OBJECTIVE: This study was conducted to investigate the effect of long non-coding RNA (lncRNA) Gm37494 on osteoarthritis (OA) and its related molecular mechanism. METHODS: The cartilage tissues were obtained from OA patients, and an OA mouse model was induced by the destabilization of the medial meniscus, followed by measurement of Gm37494, microRNA (miR)-181a-5p, GABRA1 mRNA, and the encoded GABA(A)R(α1) protein expression. Thereafter, a cellular model was induced by interleukin-1β (IL-1β) treatment in chondrocytes, followed by ectopic and silencing experiments. Chondrocyte proliferation was detected by CCK-8 and EdU assays, chondrocyte apoptosis by flow cytometry and western blot, and the levels of inflammatory factors by ELISA. The binding of Gm37494 to miR-181a-5p was evaluated by dual-luciferase reporter gene and RIP assays, and that of GABRA1 to miR-181a-5p by dual-luciferase reporter gene and RNA pull-down assays.
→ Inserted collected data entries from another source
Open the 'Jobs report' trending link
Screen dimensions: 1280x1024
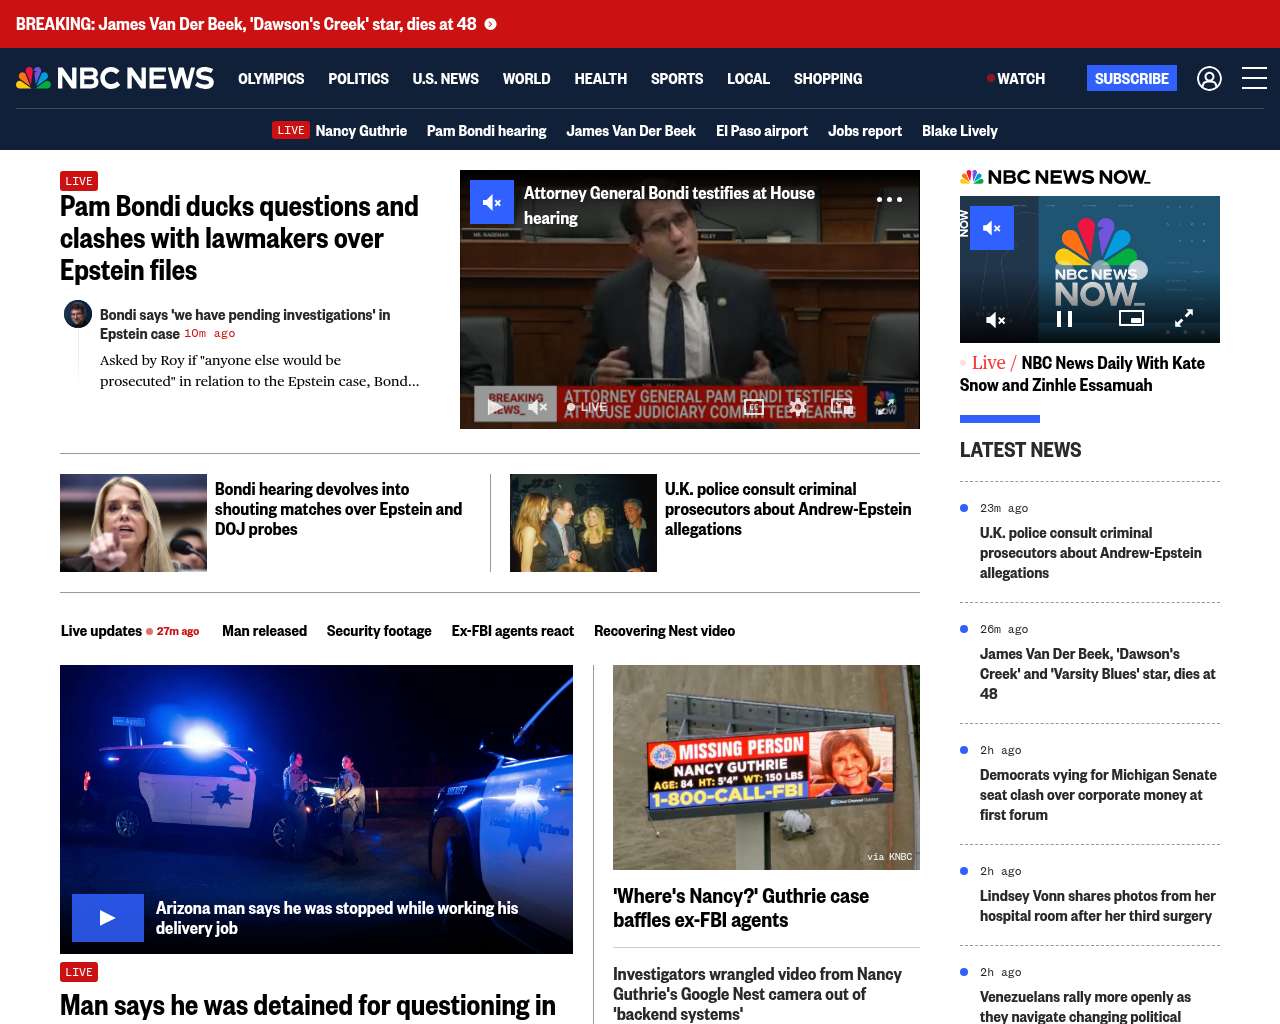click(864, 131)
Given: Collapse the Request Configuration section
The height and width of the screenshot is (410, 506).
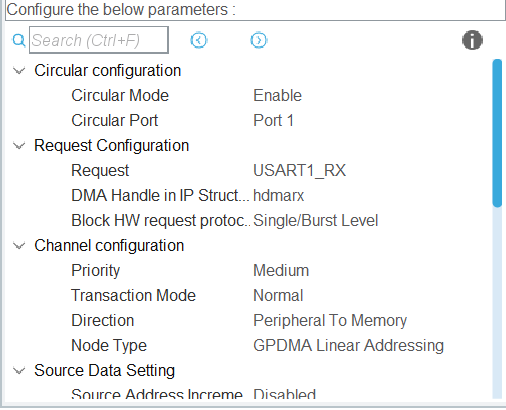Looking at the screenshot, I should 19,146.

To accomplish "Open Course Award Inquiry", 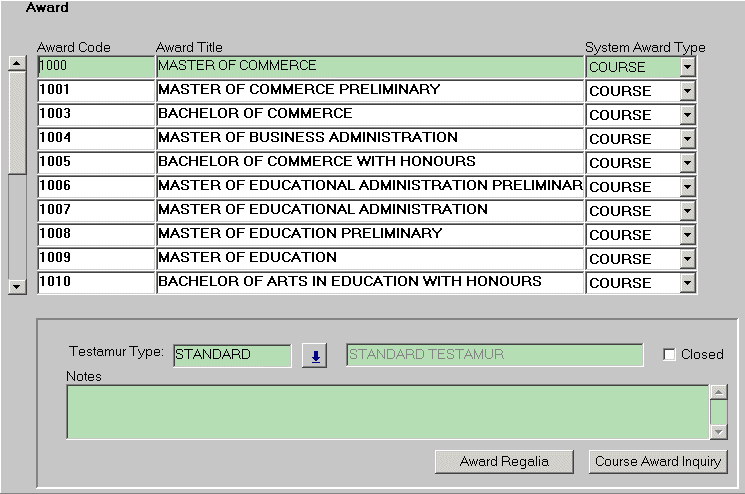I will (657, 461).
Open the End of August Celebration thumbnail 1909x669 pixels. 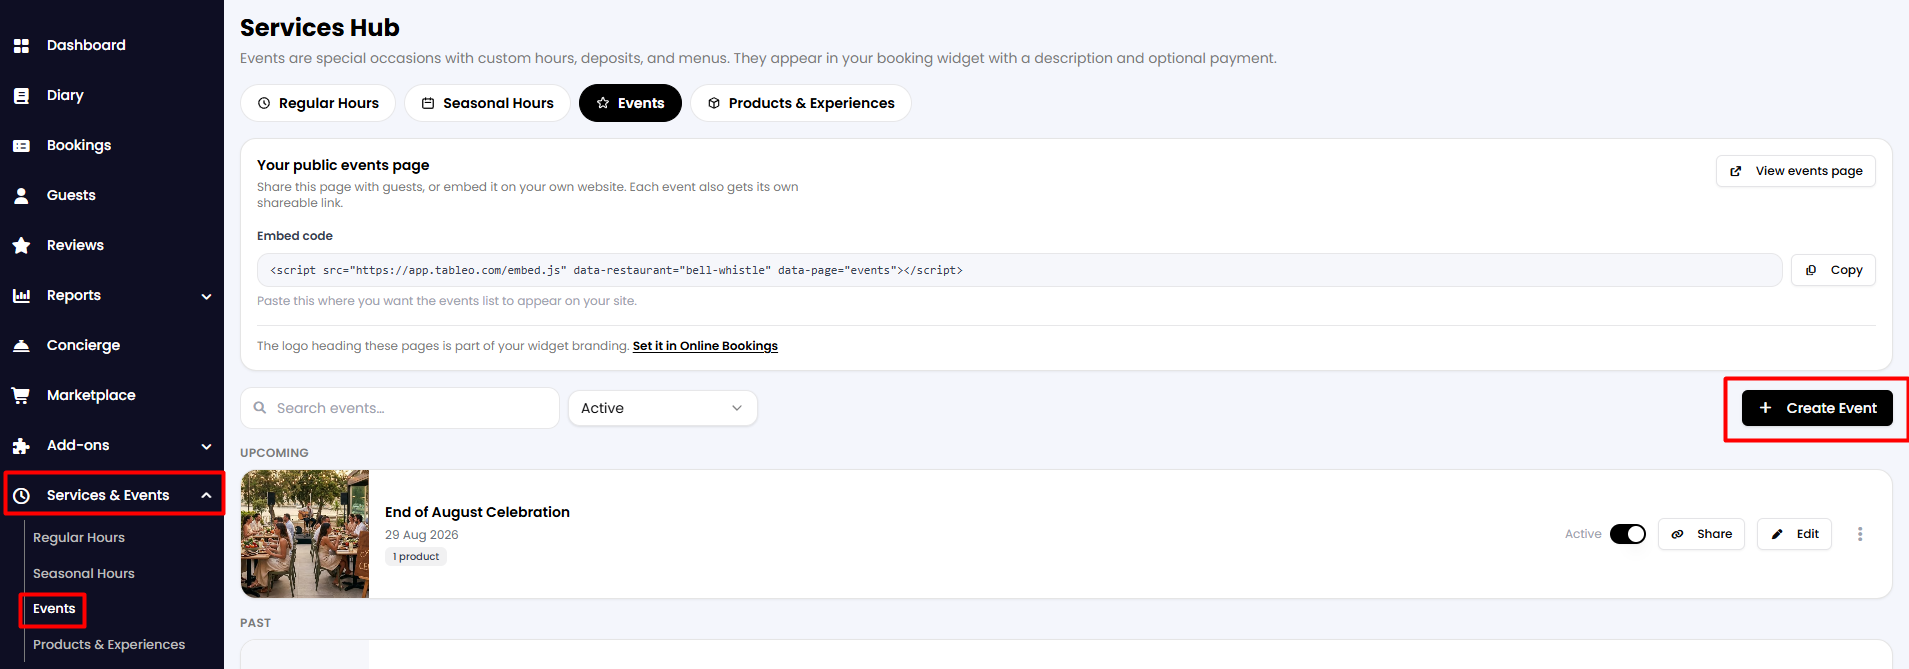tap(305, 534)
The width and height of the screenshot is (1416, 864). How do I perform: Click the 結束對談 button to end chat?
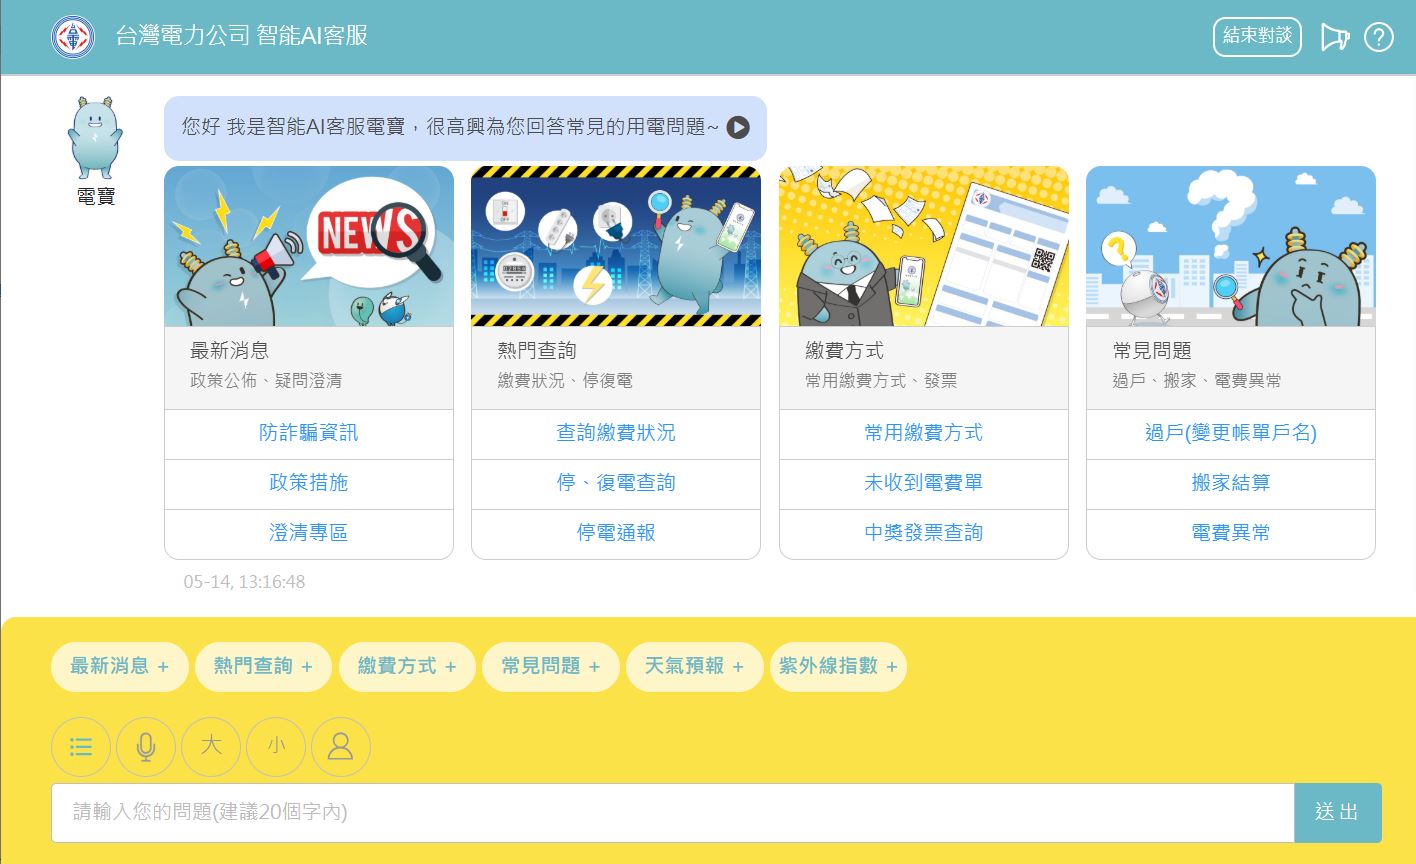click(1257, 36)
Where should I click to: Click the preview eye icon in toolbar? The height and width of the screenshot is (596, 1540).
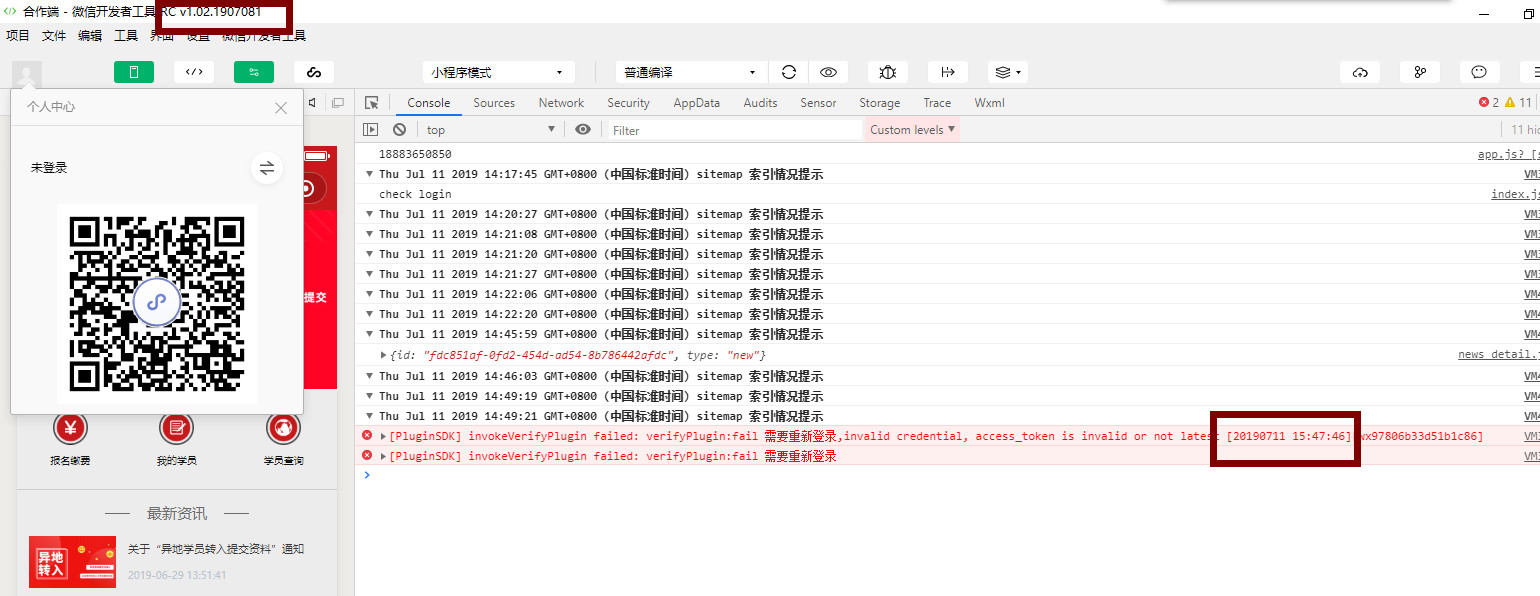828,72
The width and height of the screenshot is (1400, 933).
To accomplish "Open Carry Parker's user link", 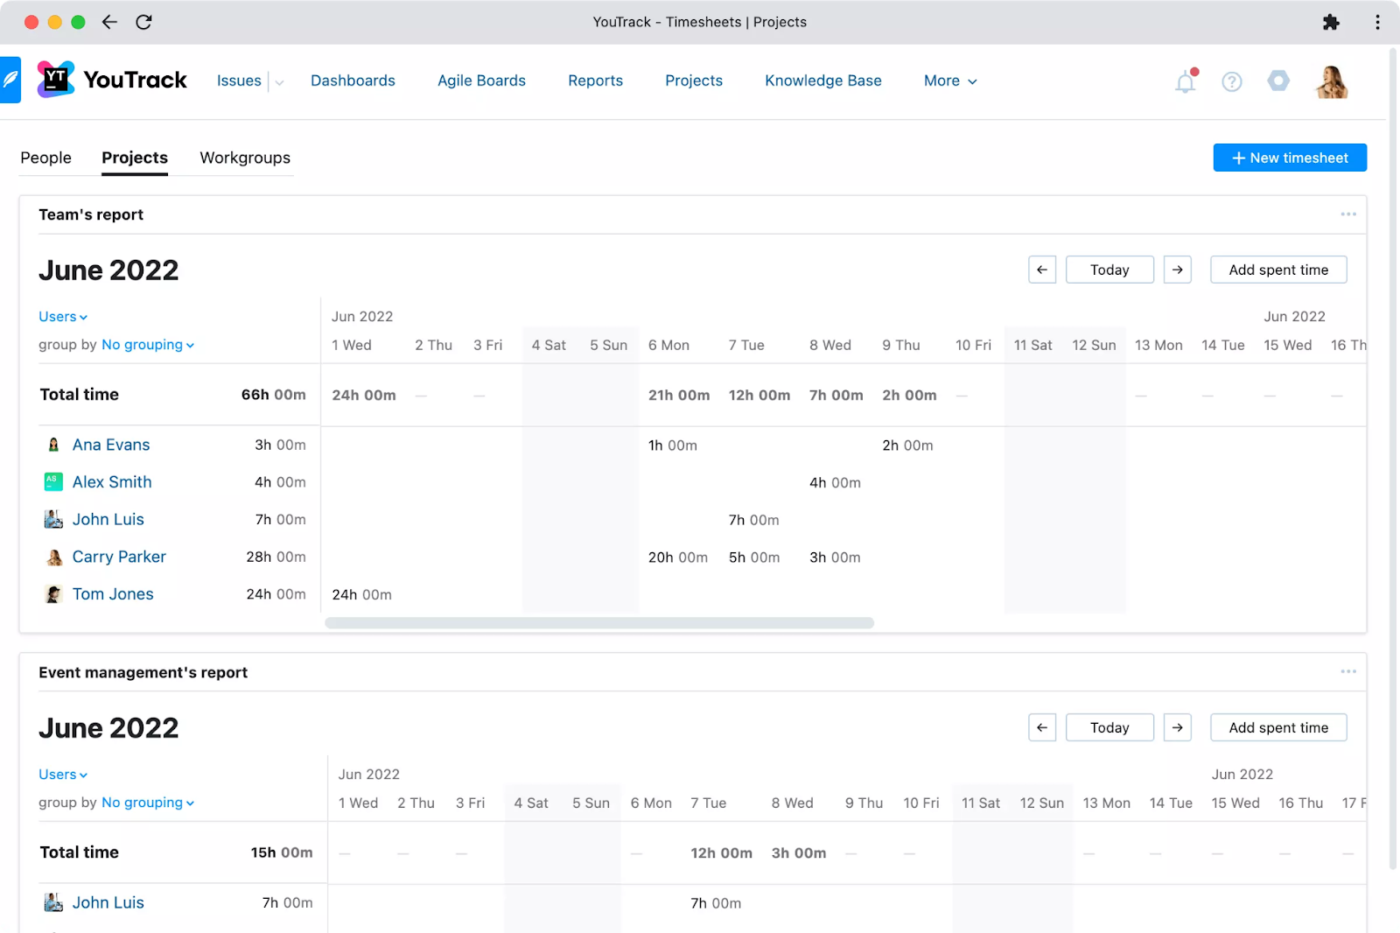I will [119, 557].
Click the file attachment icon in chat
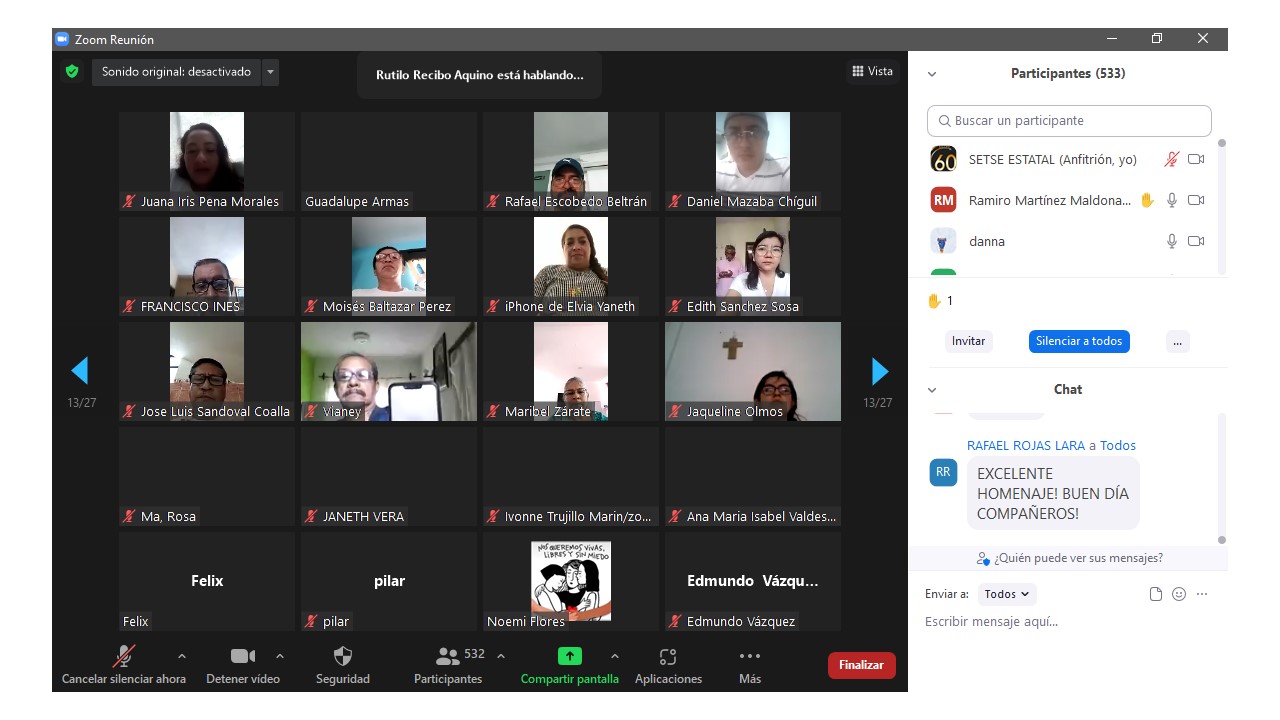Viewport: 1280px width, 720px height. [1156, 594]
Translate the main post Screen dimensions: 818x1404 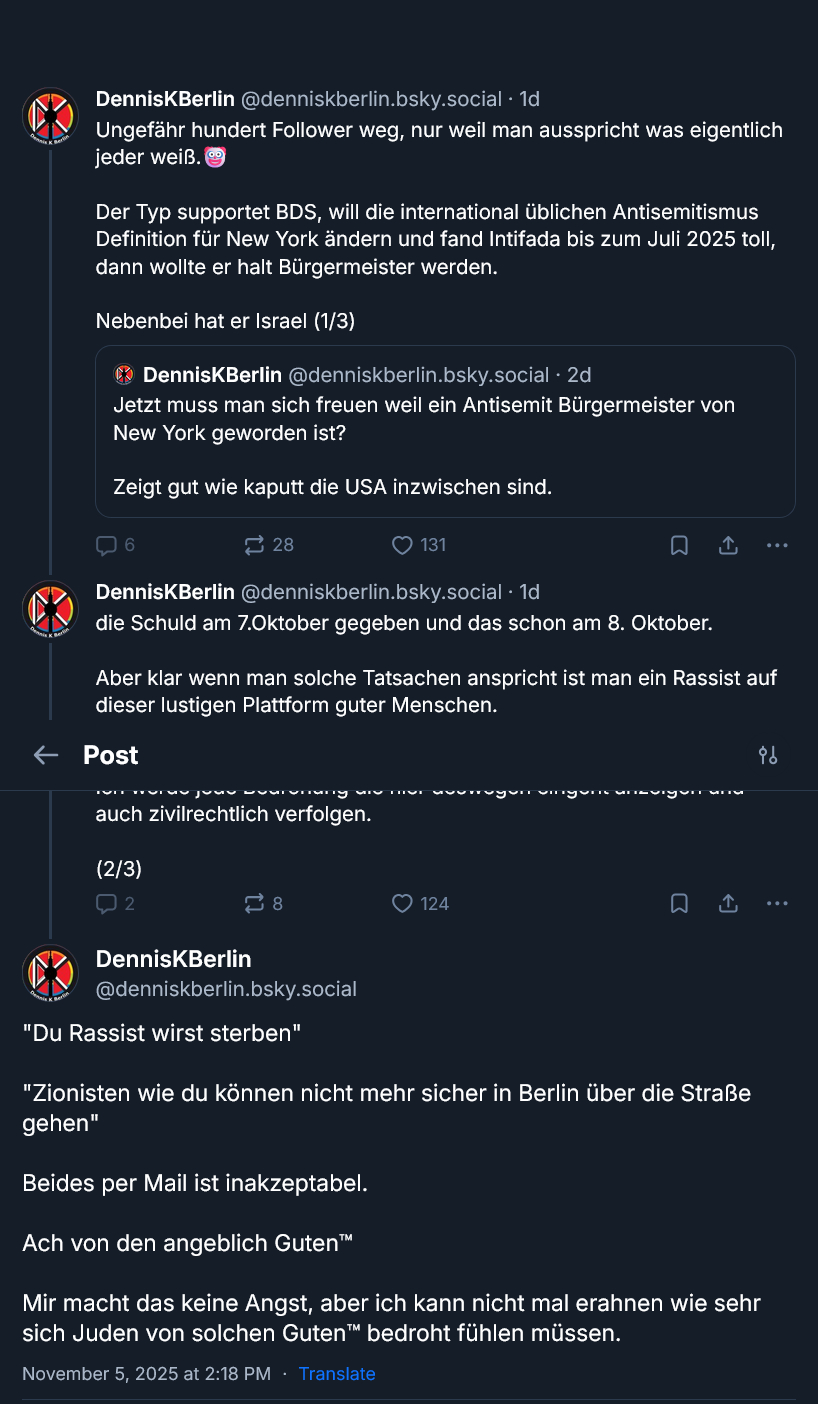coord(337,1374)
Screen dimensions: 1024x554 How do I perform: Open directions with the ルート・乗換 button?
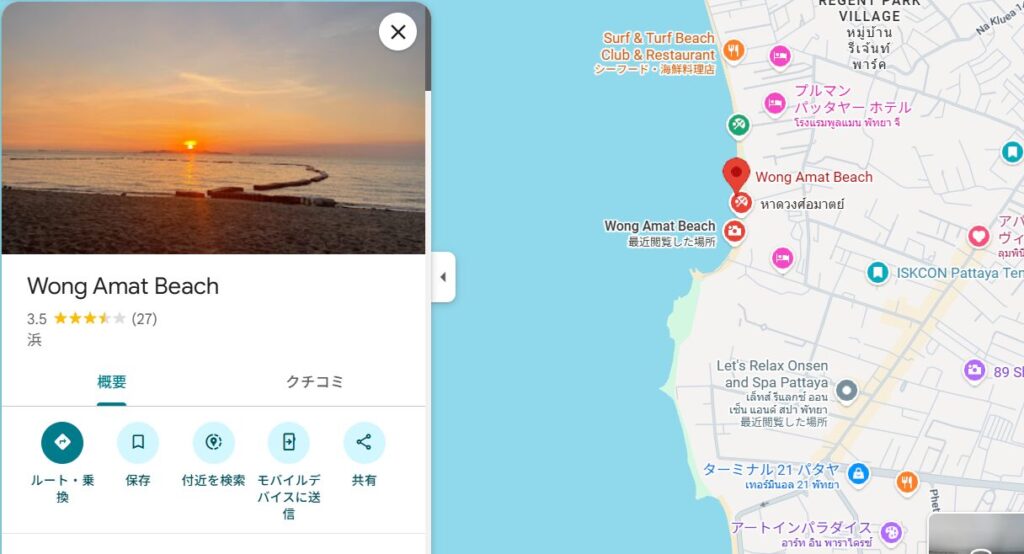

RESULTS: OA patients and mice had decreased GABRA1 mRNA and GABA(A)R(α1) protein levels and elevated miR-181a-5p expression in cartilage tissues. Additionally, Gm37494 was poorly expressed in OA mice. Mechanistically, Gm37494 directly bound to and inversely modulated miR-181a-5p that negatively targeted GABRA1. In IL-1β-induced chondrocytes, Gm37494 overexpression enhanced cell proliferation and suppressed cell apoptosis and inflammation, whereas further miR-181a-5p up-regulation or GABRA1 silencing abolished these trends. CONCLUSIONS: Conclusively, Gm37494 elevated GABRA1 expression by binding to miR-181a-5p, thus ameliorating OA-induced chondrocyte damage. SUPPLEMENTARY INFORMATION: The online version contains supplementary material available at 10.1186/s13018-022-03202-5.